De todas las tonterías que han servido de excusa a lo largo de la historia para que la gente se mate, quizás la más absurda sea la propia historia. Ese te mato porque sí, ni siquiera estoy seguro de dónde nace mi animadversión, pero como está mal visto me busco una excusa sin saberlo en un pasado manipulado y pobre, algo que justifique mi odio y acreciente mi miedo ante la amenaza que representas tú, que no vienes del pasado pero me recuerdas a él. La incesante sucesión de amenazas más o menos imaginarias se convierte inevitablemente en un laberinto irresoluble que puede abocar a la gente a la perdición asesina. ¿Cómo empiezan las guerras? Nadie puede saberlo con precisión. A veces una sola mirada malinterpretada puede desencadenar toda una vorágine de afectos contrapuestos, esos odios mínimos que se convierten en máximos y acaban haciendo restallar los gatillos por doquier. Lo que siempre hay en las guerras es gente que odia y gente que muere. Y suele ocurrir que la gente que muere no es la que más ha odiado ni la que ha contribuido necesariamente a desencadenar la barbarie. De ahí que, una vez pasado el tiempo y templados los ánimos, la propia historia en su conjunto termine pareciendo un registro interminable de nuestra interminable estupidez.

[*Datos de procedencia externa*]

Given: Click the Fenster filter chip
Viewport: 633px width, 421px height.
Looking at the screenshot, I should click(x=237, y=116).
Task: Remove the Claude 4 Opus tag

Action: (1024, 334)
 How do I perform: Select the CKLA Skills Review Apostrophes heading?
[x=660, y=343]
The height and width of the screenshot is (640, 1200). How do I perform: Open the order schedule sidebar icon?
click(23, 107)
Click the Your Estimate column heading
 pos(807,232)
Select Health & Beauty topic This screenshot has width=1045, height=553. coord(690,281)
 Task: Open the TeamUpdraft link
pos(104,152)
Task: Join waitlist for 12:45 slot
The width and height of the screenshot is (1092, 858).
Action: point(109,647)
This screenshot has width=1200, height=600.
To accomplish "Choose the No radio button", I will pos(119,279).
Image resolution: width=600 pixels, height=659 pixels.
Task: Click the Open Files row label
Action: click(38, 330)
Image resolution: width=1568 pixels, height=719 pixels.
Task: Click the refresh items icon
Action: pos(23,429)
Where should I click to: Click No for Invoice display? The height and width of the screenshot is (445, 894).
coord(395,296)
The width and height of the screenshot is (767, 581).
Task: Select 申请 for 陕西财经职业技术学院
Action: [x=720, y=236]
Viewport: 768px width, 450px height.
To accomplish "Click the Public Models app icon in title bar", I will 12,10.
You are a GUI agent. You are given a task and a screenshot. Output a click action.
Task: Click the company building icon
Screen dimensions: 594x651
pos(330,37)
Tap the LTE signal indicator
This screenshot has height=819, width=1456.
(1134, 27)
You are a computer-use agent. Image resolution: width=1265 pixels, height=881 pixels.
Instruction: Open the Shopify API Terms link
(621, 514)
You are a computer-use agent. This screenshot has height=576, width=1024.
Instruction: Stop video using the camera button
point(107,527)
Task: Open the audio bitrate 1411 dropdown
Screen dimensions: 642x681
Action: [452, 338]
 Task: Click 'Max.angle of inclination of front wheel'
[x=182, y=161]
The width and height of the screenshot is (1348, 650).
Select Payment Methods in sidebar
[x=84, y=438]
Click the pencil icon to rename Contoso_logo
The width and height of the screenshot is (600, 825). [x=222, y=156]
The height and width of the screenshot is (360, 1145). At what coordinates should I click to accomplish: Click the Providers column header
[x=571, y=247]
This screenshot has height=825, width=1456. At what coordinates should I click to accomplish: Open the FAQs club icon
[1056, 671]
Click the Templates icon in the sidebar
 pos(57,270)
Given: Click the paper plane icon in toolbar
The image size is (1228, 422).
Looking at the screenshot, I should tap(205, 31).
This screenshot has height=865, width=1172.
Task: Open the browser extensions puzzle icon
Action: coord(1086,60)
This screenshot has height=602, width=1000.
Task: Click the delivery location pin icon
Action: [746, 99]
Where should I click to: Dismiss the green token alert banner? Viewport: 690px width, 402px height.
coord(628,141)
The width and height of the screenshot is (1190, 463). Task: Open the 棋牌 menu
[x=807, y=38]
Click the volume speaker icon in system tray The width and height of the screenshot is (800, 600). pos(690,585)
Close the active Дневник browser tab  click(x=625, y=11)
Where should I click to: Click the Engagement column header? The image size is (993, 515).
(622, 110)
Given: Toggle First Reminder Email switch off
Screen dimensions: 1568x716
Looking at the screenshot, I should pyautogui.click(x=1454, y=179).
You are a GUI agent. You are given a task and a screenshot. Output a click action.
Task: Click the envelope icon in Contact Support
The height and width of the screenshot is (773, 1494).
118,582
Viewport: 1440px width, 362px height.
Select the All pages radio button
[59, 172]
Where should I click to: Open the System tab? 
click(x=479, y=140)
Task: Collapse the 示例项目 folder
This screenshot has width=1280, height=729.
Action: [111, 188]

¿Cuántos hijos predilectos tiene Madrid y quiénes son, exactamente? No es sencillo saberlo con exactitud. Lo que sí que sabemos es que Madrid ha amanecido esta mañana como tantas veces lo ha hecho, sin necesidad de apoyarse en ellos y sin que los ciudadanos deban preocuparse siquiera por quiénes son. Se ve que es posible convivir en una ciudad pese a que el nombre de sus calles no esté plagado de santos. Otra cuestión es el doble rasero. Generalmente, tiendo a desconfiar de todo el que se exalta señalando el odio de los demás porque suele ser una manera de olvidar el suyo propio. Me parece mucho más sensato preguntarse qué razones tiene quien nos odia, sean reales o ficticias, y cuánta responsabilidad recae sobre uno mismo para que esa bola de nieve no siga creciendo. Es muy revelador escuchar a los mayores representantes de ideologías contrapuestas utilizar los mismos argumentos a la inversa, cuando la actualidad lo requiere, para echarse los muertos a la cara. Esta vez han sido los líderes de opinión de la izquierda quienes han cargado contra el alcalde de Madrid debido al culebrón acerca del nombramiento o no de la difunta Almudena Grandes como hija predilecta de la capital. Se ha hablado de bajeza moral, de mediocridad, de falta de lecturas y de insulto a la cultura. Y sin embargo lo único que yo he visto ha sido a una serie de personas justificando el tirarle piedras al de enfrente en nombre de una escritora porque, en fin, la cosa se trata de responder a las incitaciones del de enfrente. Para unos la que incitaba era Grandes, con sus palabras; para otros, quienes no la quieren conmemorar ahora que ya no está.
Es muy llamativa esa acusación. "Incitación al odio", se dice hoy día. Siempre que la oigo me pregunto desde cuándo hemos normalizado eso de odiar. Como si odiar algo odiable por la mayoría justificase al odiador. Como si lo verdaderamente admirable no fuese elegir lo contrario, precisamente: el camino largo y difícil de no odiar pese a tener motivos para hacerlo.
Lo del doble rasero es bastante ilustrativo porque ilumina esta cuestión en ambas direcciones. Hace meses fue la izquierda la que quiso vetar la concesión de la medalla de honor de la ciudad de Madrid a Andrés Trapiello por el "revisionismo de la historia" que ha dejado en sus libros. Yo no encuentro a un autor que haya hecho más por reconciliar la visión histórica de ambos bandos y por reconstruir todo aquello que nos une, más allá de lo que nos separó en el 36. Pero, en fin, debe de ser que la visión partidista del pasado que promulgó Grandes siempre que pudo era mucho más conciliadora. Entonces fue la derecha, junto al ala liberal, la que salió a denunciar el sectarismo y la incultura de la izquierda. No es mi intención comparar a Grandes con Trapiello, ciertamente. Lo que es evidente es que mientras una parte de los madrileños –y de los españoles– parece sentirse representada por ella, otra parte no menos numerosa siente lo mismo por él. Lo curioso es pensar que las obras de ambos nos puedan representar a todos, querámoslo o no. Aunque, más allá de todo eso, siempre podremos seguir admirándonos de lo absurdo que es odiarse por lo que ha dejado escrito por ahí cualquier autor. Que lo hagamos sin haberlos leído en absoluto sugiere otras cosas, pero tampoco es cuestión de aburrir.